Last night, as I was driving (half-asleep) to pick up the last daughter of the day, I was struck by the beauty of the twilight sky. Half-asleep because a) I don’t sleep more than two hours at a time anymore at night, thus rendering me tired always and b) I had just done an all-day yard sale with friends in 100 degree heat on a June day in Dallas. And yes, picking up the last daughter of the day does indeed imply that there were many other daughters that needed picking up and dropping off at other times during the day. Probably somewhere around twenty or so. I lost count after two. I can’t remember the exact number of daughters I have anymore. It’s a lot – I know that.
But back to the twilight sky.
You know how when it’s almost totally night, but the very last remains of light from the setting sun are still there, down near the bottom of the sky?
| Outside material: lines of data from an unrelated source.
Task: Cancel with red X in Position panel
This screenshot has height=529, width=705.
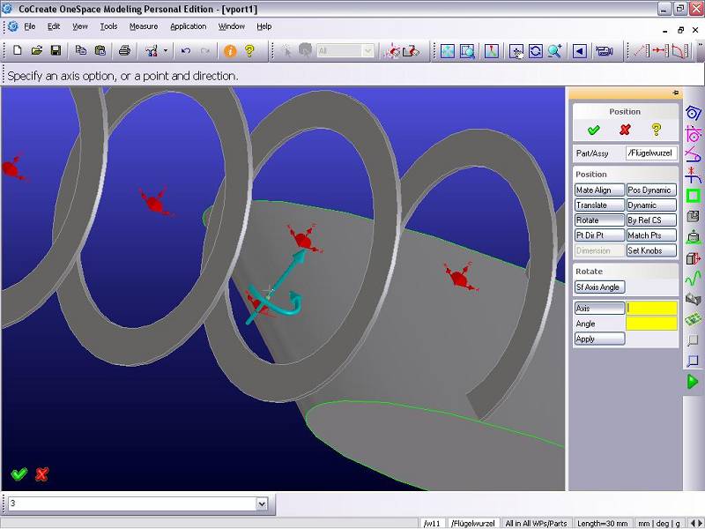Action: 625,130
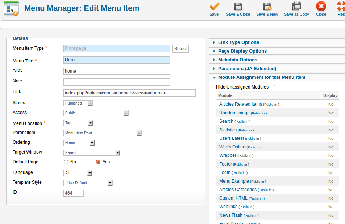Collapse Module Assignment for this Menu Item
This screenshot has width=345, height=224.
pyautogui.click(x=261, y=77)
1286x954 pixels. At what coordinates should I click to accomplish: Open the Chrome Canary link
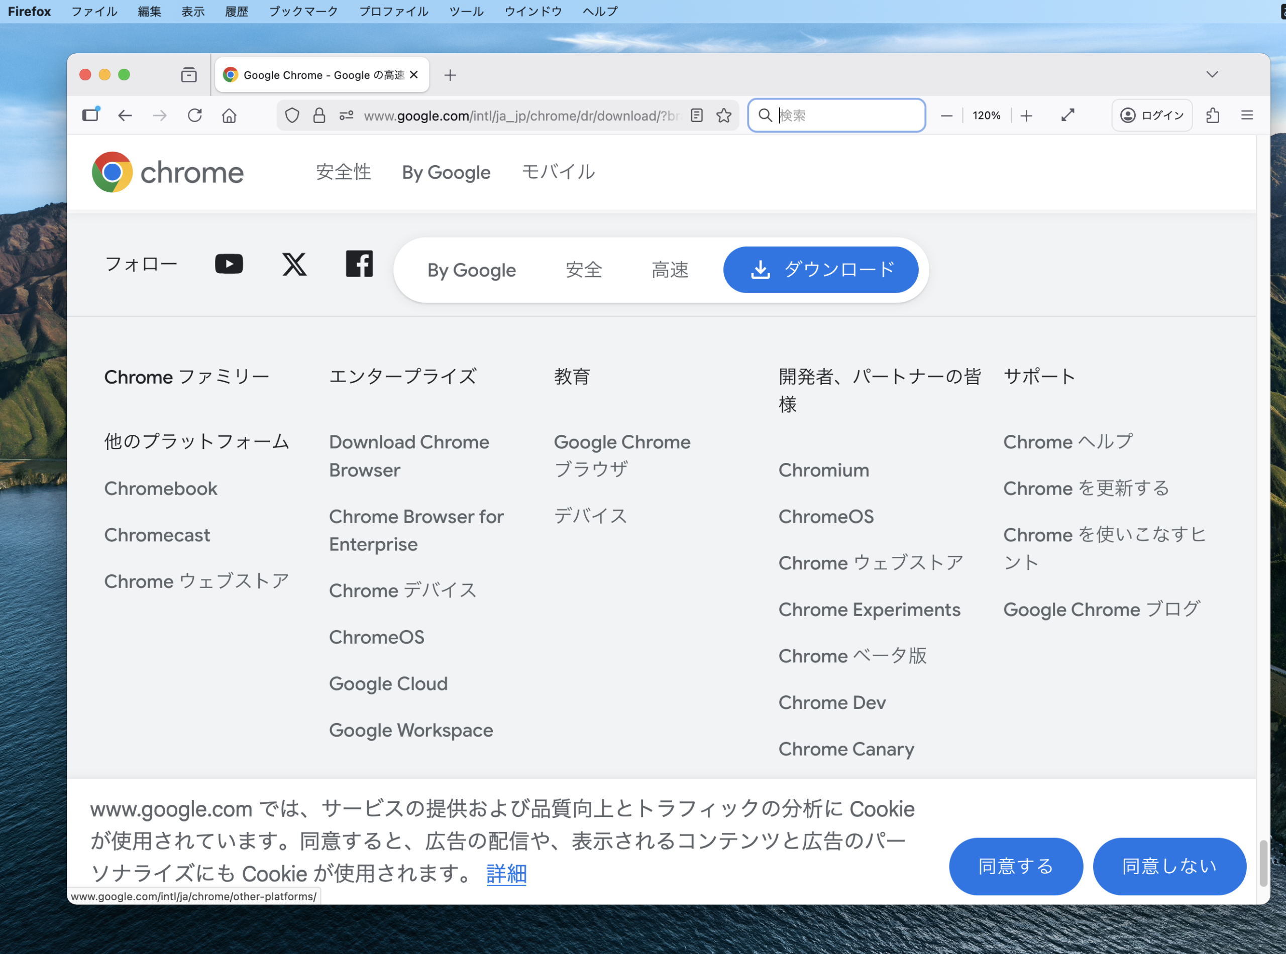(x=846, y=749)
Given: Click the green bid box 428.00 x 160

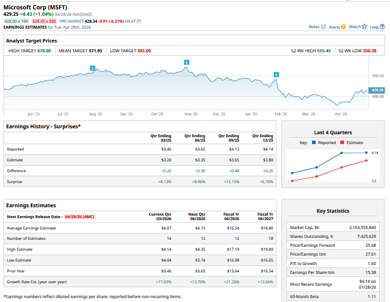Looking at the screenshot, I should tap(16, 21).
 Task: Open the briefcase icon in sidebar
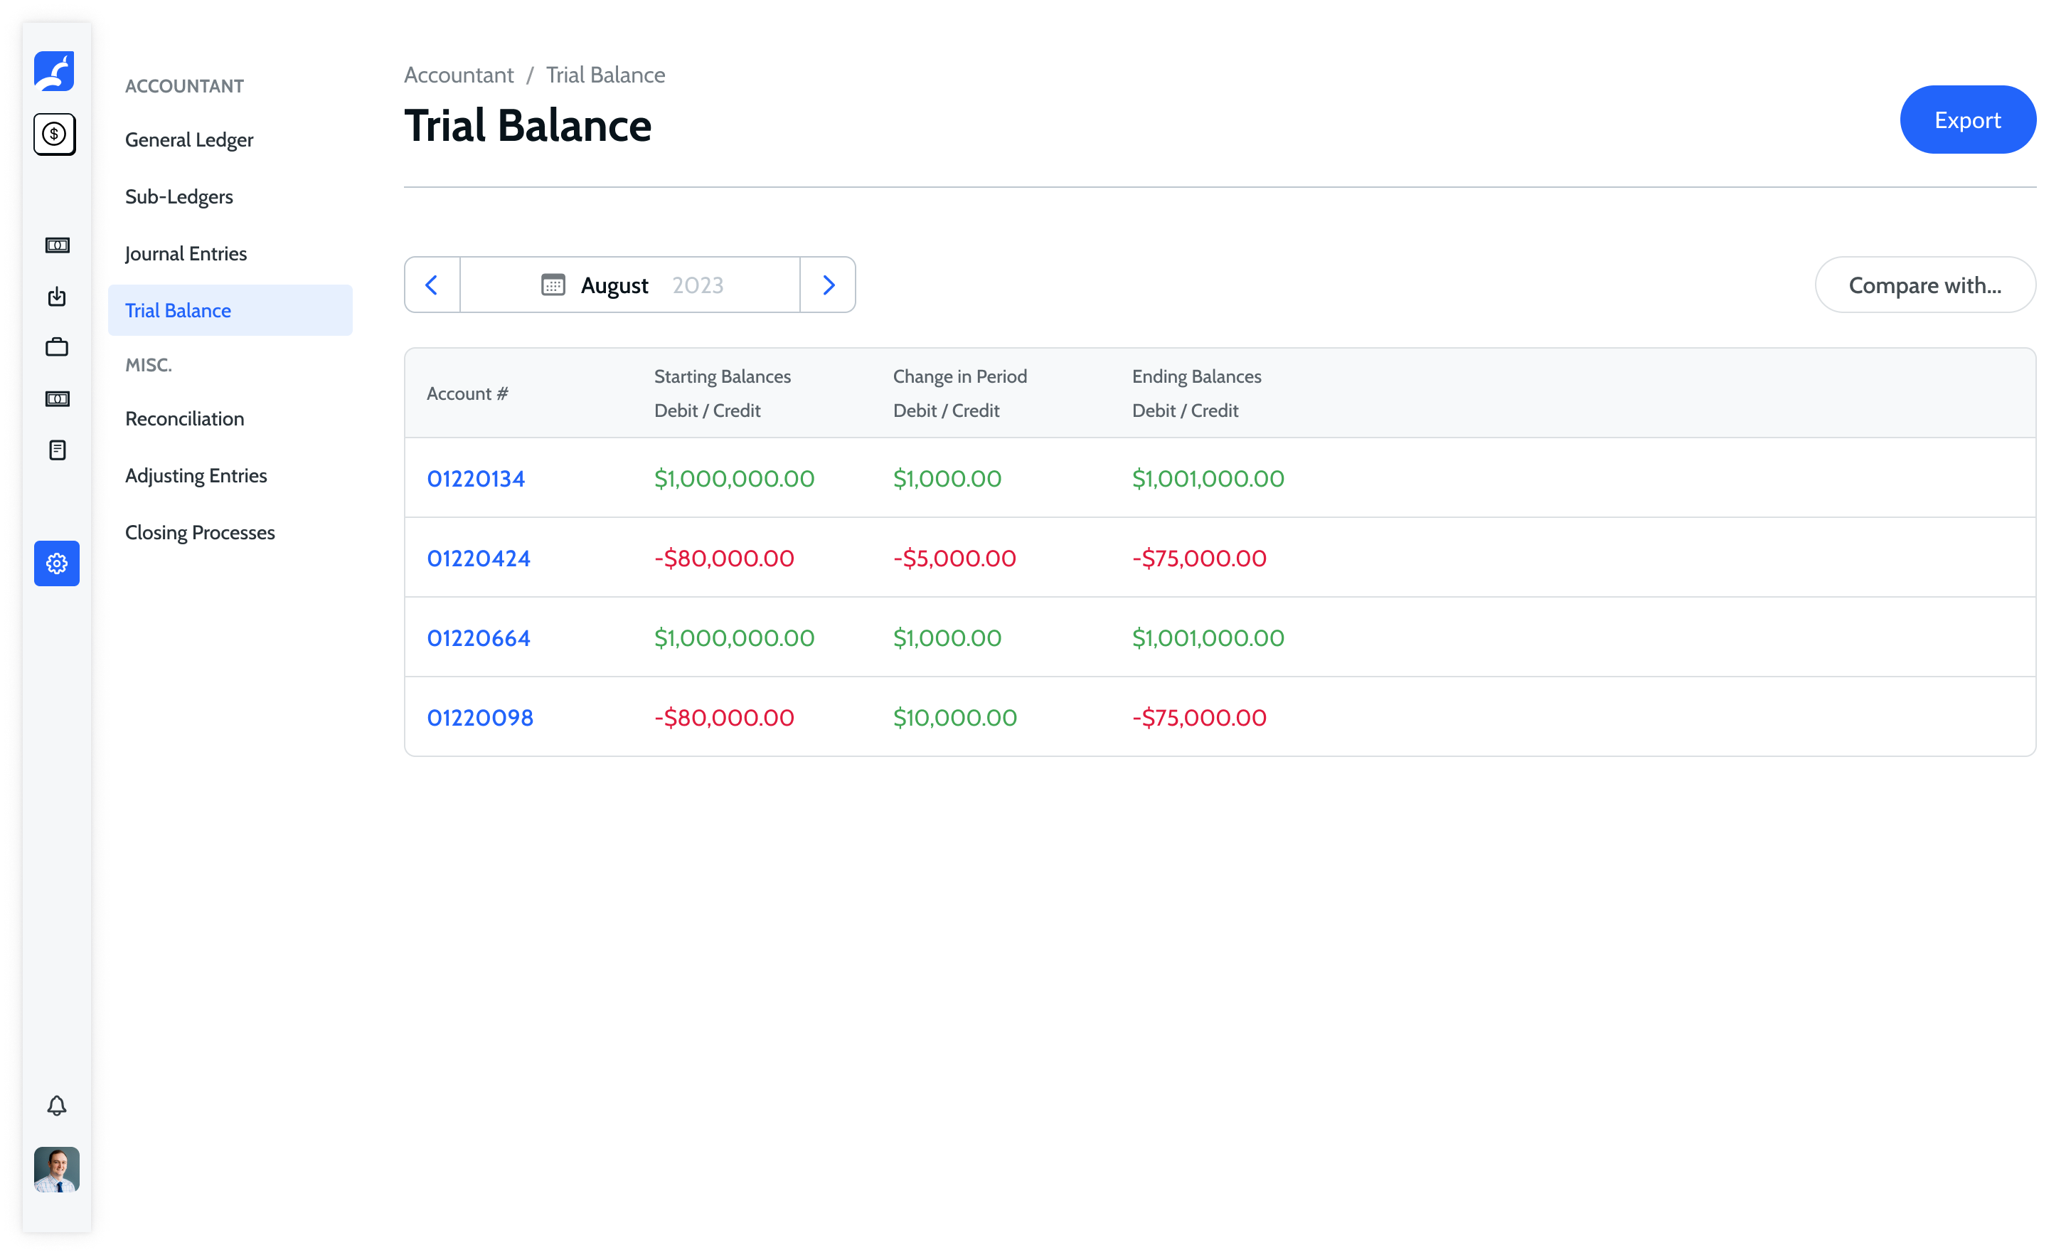[x=57, y=347]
It glows a very faint orange near the horizon, but as your eyes travel upward the color changes from orange to pink to blue to black? The color at the top of the sky and the color at the bottom of the sky have absolutely nothing in common with one another. They’re not even remotely the same color on any level. And yet they blend into one another somehow. And try as you might to find that place in the sky where you can see one color change to a different color; you just can’t. It’s a seamless transition.
I’ve been thinking a lot about the colors of life. My grandma is in her last days, possibly hours, right now as I write. My grandma who loves to play games as much as I do. She is competent and competitive. A force to be reckoned with. She made good food and put lots of fun toys in our Christmas stockings when we were little. My brother- and sister-in-law are moving across town next week. I know it’s not far and I know it’s good for them, but I’m still feeling sad knowing they won’t be just down the street anymore. My life is filled with the sound of music and giggles and tears and the sight of limbs everywhere (Seriously, teenagers have the most unbelievable limbs. Legs that go all the way up to their necks and arms that can wrap themselves around their bodies twice. When we’re all on the couch watching TV together, there are limbs everywhere, like aliens have taken over our house. It’s a little freaky. Enough limbs for forty daughters, even though I’m pretty sure I only have about twenty. I think it’s the definition of “gangly”.) A few weeks ago one of our daughters was really getting very upset trying to understand why people still die if Jesus conquered death. And the past just keeps bleeding into the future. All of it’s important. All of it.
The colors are now green at church. I find it very soothing after the long, difficult purple of Lent and the just-as-long, glorious white and gold of Easter. Ordinary time is here and it’s nice to just breathe for a bit.
We are not here in this color without the color that came before us. Different, but the same. Redeemed but not yet fully getting it. And the next color will surely come.